Recipe for Reliability

By anders pearson 30 Jan 2023

I thought I’d share my “simple” recipe for building reliable applications. Of course “simple” doesn’t mean “easy”, but I think this is the core philosophy behind how I approach developing reliable software.

Here is the process:

  1. A developer writes some code to make one improvement to the application.
  2. That developer deploys that code to production.
  3. That developer observes that new code in production to verify that it did what they expected and didn’t cause other problems.
  4. That developer takes what they’ve learned in step 3 and goes back to step 1.

That’s it.

Anything that deviates from that feedback loop or slows it down will ultimately make a system less reliable and more prone to incidents and outages.

One obvious caveat on this process is that the developer involved has to actually care about the reliability of the system. I’m kind of taking that as a given though. I guess It’s possible for a developer to not care about reliability, but every developer I’ve ever met has at least not actually wanted to cause an outage.

Outages and incidents usually come from more subtle deviations from that process.

One very common mistake that we, as a profession often get wrong is not having the same developer who wrote the code do the deployment and the observation. That often also includes a related mistake where more than one change is developed or deployed at once.

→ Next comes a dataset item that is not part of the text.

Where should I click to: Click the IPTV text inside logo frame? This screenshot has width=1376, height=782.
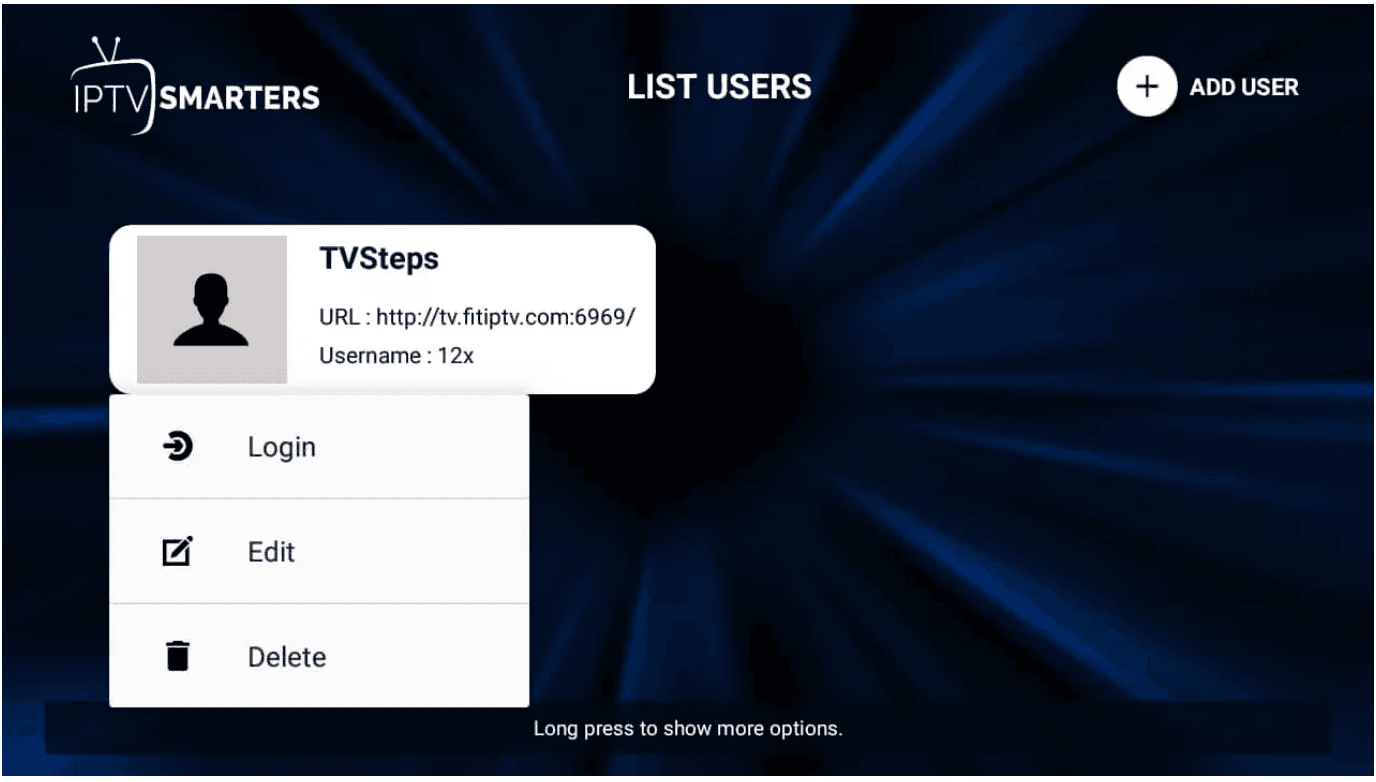pyautogui.click(x=110, y=97)
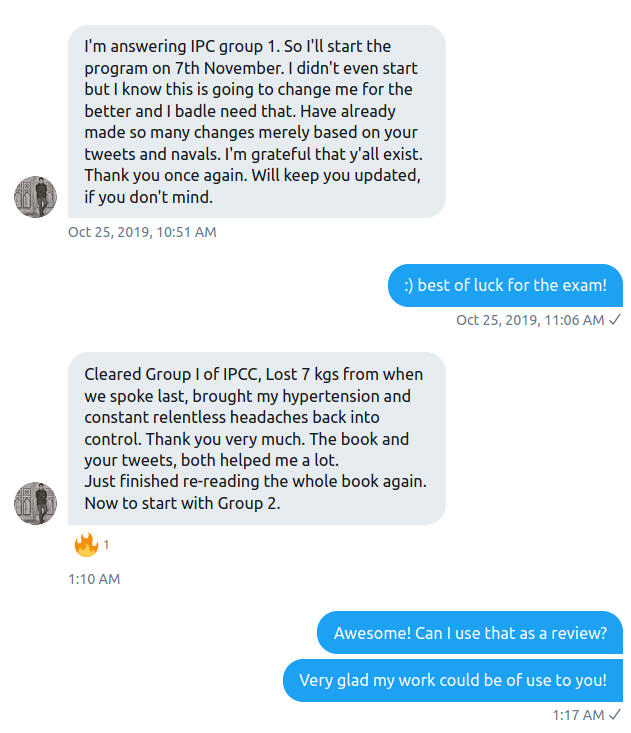Image resolution: width=631 pixels, height=733 pixels.
Task: Open profile avatar next to the Cleared Group I message
Action: 35,504
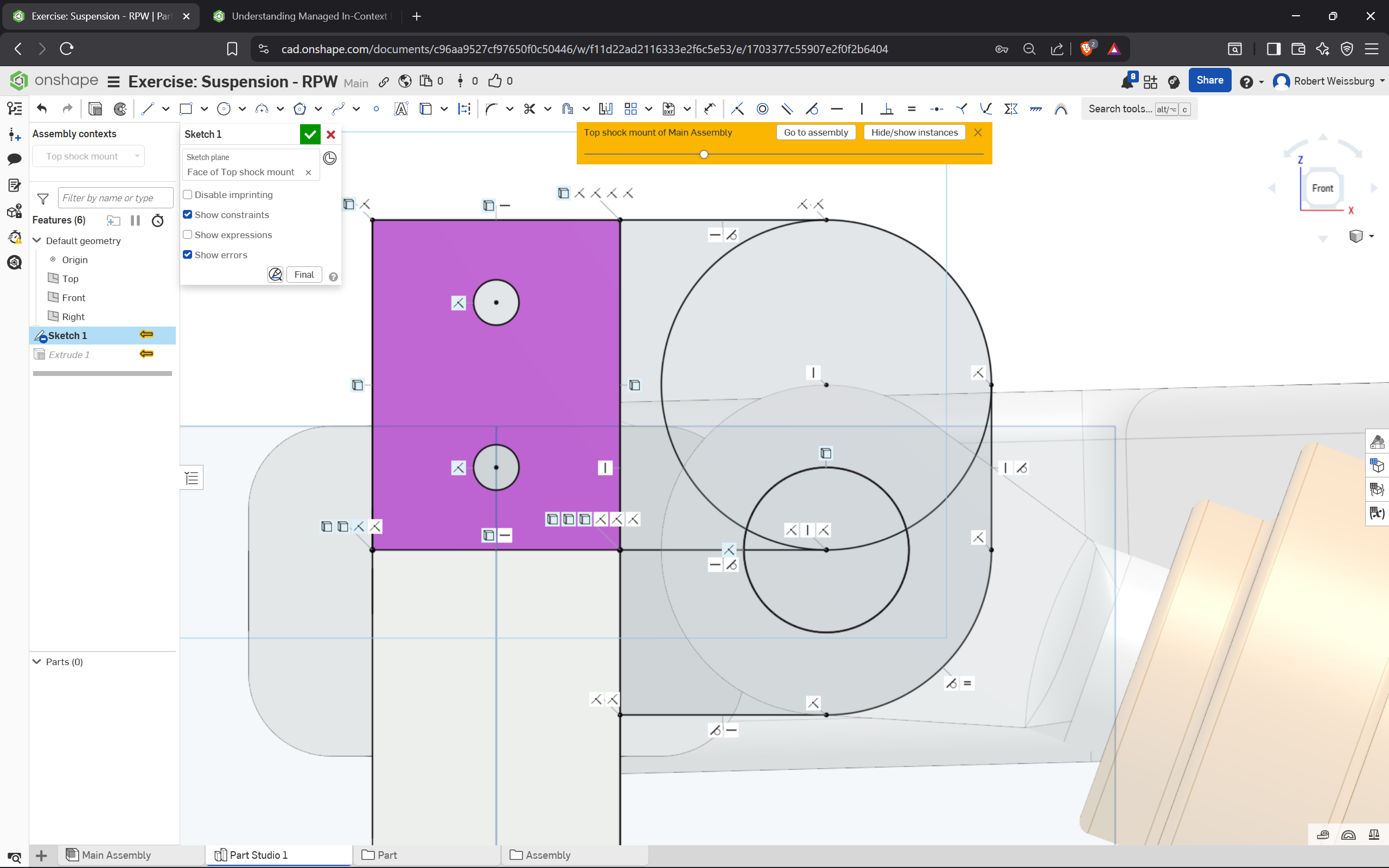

A commit or PR should have a single purpose. The more different things you try to do at once, the harder the code/PR will be to understand, the more likely it is that errors will be introduced, the harder it will be to thoroughly observe the behavior of all the different changes once it’s in production to verify that it’s actually correct, and the harder it will be to connect something learned in that process back to the actual cause and use that to inform the next improvement. If you’ve spent any time debugging code, this should be intuitive. Writing a thousand lines of code implementing a dozen different features before running anything pretty much guarantees a painful debugging session and missed bugs.

Implementing a single feature or even just a single branch or logical part of a feature and testing it before moving on to the next makes it much faster to locate the source of a problem and to have some confidence that each line of code does what you think it does. As experienced developers, I think most of us recognize that having a single clear purpose is important not just for the unit of work (PR) but for the unit of code as well (function, class, module, service, etc). The more different responsibilities a single piece of code has, the more likely it is to have bugs and the harder it is to understand and to work on.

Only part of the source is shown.